## DESCRIPTION OF THE TASK
Scan the material below and count each line with the string "Edición". Reply with the count alone.

## DATA
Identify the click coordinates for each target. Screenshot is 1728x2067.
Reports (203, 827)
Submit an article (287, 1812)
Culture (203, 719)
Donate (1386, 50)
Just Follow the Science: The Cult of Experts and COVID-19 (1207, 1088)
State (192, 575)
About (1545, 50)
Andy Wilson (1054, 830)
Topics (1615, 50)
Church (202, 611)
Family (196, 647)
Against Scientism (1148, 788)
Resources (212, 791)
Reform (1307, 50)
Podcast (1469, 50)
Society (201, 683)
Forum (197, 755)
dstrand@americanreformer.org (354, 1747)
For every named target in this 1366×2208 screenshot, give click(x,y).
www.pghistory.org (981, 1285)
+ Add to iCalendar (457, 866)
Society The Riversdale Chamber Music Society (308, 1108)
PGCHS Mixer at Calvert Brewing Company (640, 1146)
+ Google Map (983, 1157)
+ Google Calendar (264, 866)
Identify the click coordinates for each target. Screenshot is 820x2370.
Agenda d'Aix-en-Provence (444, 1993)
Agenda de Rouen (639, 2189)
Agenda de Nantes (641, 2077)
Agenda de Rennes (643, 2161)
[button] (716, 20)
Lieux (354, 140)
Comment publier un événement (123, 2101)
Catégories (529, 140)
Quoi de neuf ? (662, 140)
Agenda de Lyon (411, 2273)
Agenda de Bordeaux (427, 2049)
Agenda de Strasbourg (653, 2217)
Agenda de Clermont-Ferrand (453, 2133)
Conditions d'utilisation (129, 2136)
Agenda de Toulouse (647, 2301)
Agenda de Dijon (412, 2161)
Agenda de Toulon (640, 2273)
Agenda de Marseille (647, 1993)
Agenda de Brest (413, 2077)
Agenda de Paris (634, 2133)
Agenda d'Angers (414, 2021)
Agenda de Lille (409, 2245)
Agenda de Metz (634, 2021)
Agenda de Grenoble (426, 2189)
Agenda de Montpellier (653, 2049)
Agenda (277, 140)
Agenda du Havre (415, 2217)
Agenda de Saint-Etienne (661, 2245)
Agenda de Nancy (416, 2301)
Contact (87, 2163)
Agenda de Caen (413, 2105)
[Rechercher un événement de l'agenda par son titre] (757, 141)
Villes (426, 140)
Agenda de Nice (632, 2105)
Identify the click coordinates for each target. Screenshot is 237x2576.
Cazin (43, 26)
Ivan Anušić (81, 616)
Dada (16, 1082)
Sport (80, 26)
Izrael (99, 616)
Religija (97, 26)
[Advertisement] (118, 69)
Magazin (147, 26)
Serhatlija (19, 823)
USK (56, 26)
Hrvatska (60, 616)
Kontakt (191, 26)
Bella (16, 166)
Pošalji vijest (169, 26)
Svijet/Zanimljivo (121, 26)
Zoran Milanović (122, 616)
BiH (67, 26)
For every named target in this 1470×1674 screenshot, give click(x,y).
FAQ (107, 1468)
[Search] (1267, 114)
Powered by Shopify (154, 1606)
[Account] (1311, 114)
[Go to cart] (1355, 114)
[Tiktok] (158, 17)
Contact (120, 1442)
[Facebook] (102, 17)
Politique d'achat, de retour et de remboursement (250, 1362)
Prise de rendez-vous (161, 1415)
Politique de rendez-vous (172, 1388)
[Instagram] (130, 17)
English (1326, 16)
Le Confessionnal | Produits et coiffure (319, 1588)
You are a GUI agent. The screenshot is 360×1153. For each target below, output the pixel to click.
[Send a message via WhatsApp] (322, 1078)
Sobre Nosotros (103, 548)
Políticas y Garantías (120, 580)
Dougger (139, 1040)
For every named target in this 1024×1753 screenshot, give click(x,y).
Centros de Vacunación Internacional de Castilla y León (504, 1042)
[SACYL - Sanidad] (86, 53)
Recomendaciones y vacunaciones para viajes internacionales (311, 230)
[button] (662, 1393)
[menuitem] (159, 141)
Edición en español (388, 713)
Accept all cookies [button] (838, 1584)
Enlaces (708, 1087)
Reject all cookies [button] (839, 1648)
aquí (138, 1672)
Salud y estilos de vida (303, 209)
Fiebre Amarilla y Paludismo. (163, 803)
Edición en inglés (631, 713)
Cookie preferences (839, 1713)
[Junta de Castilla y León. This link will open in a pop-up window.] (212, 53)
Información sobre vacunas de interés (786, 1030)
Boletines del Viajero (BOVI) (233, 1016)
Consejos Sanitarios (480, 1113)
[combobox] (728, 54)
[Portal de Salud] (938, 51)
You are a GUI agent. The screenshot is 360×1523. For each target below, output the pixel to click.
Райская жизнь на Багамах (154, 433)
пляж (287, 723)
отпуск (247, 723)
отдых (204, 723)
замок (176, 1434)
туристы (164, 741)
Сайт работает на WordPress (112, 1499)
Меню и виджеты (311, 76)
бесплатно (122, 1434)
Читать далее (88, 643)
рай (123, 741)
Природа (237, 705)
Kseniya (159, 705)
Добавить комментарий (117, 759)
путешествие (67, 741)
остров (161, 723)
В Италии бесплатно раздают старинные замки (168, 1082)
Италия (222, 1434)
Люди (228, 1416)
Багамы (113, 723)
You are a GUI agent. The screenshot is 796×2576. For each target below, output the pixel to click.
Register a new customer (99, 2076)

## ANSWER BOX
2